* **Exercise requirements**
For the word "computer", find each line in the entries where it occurs and copy that line.

START Information

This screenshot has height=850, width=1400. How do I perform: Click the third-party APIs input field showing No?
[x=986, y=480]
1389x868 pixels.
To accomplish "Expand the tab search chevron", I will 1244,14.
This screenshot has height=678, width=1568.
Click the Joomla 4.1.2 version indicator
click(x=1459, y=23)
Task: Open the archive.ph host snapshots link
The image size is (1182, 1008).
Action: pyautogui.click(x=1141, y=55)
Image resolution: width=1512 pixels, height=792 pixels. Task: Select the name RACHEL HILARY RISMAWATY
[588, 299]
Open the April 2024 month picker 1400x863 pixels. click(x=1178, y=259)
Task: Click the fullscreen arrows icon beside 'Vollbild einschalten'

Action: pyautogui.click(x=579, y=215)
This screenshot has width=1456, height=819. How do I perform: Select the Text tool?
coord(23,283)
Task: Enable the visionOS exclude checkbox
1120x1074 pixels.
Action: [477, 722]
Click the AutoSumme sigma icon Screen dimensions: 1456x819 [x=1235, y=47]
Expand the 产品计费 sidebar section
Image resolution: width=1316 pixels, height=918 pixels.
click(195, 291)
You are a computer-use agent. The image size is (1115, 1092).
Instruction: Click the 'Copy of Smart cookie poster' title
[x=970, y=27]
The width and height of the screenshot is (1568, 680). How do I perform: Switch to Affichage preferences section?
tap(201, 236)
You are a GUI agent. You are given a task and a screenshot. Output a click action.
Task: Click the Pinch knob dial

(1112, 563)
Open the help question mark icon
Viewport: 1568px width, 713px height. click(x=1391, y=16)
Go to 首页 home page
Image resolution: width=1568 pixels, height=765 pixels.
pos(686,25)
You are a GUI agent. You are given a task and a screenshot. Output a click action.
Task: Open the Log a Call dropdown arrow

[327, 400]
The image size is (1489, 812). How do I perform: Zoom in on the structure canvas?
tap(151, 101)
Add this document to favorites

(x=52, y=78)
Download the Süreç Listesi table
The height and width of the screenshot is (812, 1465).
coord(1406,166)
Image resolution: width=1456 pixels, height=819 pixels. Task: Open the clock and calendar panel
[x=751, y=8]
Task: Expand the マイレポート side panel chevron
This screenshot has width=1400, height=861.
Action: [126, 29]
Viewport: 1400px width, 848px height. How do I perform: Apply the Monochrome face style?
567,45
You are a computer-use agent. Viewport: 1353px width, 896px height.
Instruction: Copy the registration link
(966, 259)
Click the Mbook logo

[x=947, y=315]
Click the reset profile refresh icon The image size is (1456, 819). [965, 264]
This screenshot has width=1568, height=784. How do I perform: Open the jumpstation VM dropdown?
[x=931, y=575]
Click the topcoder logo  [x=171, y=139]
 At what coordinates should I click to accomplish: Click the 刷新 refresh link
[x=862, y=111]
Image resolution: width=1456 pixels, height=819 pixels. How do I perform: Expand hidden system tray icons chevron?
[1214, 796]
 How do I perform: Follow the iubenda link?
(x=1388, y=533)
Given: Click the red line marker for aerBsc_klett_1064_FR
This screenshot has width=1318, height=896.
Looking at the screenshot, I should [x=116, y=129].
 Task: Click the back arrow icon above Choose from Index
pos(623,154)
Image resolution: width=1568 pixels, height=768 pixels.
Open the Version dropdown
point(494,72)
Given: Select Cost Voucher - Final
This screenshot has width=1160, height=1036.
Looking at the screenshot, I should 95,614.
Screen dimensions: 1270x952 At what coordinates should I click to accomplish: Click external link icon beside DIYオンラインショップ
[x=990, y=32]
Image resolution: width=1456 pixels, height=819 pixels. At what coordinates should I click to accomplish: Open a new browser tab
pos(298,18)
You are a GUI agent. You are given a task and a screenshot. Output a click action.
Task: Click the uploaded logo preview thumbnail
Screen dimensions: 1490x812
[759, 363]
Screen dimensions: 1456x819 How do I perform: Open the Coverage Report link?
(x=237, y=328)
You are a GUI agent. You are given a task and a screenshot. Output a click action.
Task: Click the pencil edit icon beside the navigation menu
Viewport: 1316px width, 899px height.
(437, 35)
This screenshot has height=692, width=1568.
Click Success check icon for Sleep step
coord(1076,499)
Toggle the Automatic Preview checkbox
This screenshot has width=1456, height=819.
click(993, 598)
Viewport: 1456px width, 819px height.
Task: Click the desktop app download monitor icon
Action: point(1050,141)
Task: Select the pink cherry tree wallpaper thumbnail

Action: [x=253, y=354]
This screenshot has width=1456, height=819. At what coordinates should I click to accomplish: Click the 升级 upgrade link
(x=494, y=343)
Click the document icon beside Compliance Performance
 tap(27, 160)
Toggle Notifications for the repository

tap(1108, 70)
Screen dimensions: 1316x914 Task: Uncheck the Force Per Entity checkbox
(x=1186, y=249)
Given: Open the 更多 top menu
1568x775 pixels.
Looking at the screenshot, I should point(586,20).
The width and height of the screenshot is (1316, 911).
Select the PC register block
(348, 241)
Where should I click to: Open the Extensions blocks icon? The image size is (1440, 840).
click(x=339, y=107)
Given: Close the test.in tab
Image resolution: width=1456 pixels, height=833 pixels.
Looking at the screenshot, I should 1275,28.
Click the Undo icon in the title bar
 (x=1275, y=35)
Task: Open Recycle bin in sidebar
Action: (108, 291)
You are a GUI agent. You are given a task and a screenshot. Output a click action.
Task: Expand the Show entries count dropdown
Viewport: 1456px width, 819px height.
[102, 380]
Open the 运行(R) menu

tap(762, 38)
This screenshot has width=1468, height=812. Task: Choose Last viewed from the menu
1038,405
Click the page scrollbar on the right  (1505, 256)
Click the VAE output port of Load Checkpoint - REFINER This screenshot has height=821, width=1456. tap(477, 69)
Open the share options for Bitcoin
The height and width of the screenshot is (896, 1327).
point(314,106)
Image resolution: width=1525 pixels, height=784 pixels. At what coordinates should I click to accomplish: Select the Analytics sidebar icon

END Information

* **Task response**
You are a computer-use agent. The image size is (1115, 1092).
You are a computer-use agent. Viewport: 1353px width, 896px height.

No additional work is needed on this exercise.